EXERCISE INSTRUCTIONS: Rewrite the lines from the one containing "The height and width of the screenshot is (813, 1456)." through the end of the data, inclusive, replacing "thumbnail" with "preview" and leaving everything else unchanged.

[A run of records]
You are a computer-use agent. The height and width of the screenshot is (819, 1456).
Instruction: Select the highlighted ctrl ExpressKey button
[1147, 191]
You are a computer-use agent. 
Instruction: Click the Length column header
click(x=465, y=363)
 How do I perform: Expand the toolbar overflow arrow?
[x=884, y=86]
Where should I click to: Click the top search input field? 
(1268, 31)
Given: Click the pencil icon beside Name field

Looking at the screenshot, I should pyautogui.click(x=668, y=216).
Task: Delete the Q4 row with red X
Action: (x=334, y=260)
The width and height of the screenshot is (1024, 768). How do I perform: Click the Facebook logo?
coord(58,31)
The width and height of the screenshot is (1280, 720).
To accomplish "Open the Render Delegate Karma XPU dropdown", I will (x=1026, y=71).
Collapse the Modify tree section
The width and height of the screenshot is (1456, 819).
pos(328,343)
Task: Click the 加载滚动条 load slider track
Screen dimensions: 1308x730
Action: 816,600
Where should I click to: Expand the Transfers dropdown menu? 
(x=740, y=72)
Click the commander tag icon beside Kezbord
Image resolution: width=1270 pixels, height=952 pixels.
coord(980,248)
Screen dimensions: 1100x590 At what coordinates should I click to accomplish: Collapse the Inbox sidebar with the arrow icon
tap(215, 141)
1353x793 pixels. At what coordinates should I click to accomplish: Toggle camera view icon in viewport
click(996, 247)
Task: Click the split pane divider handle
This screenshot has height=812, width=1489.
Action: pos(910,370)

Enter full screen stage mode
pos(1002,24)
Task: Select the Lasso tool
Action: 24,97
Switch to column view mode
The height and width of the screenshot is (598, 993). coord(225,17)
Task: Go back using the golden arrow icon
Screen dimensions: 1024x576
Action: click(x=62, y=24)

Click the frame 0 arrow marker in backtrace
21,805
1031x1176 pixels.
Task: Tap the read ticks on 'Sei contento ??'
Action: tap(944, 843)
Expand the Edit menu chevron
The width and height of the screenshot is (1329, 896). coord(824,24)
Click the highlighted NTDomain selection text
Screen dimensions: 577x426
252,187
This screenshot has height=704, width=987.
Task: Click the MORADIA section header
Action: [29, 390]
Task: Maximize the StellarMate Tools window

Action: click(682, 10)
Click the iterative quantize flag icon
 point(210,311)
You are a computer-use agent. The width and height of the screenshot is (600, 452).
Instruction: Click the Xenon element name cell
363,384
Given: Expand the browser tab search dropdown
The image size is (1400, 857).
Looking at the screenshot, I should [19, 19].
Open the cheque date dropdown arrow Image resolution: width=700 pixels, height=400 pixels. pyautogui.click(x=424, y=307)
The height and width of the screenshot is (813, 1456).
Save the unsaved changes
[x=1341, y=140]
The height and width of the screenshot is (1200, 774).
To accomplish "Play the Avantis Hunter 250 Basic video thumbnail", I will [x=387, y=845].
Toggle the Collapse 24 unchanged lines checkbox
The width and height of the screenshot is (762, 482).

CORRECT OUTPUT:
The height and width of the screenshot is (813, 1456).
Save the unsaved changes
[x=1341, y=140]
The height and width of the screenshot is (1200, 774).
To accomplish "Play the Avantis Hunter 250 Basic video preview", I will [x=387, y=845].
Toggle the Collapse 24 unchanged lines checkbox
The width and height of the screenshot is (762, 482).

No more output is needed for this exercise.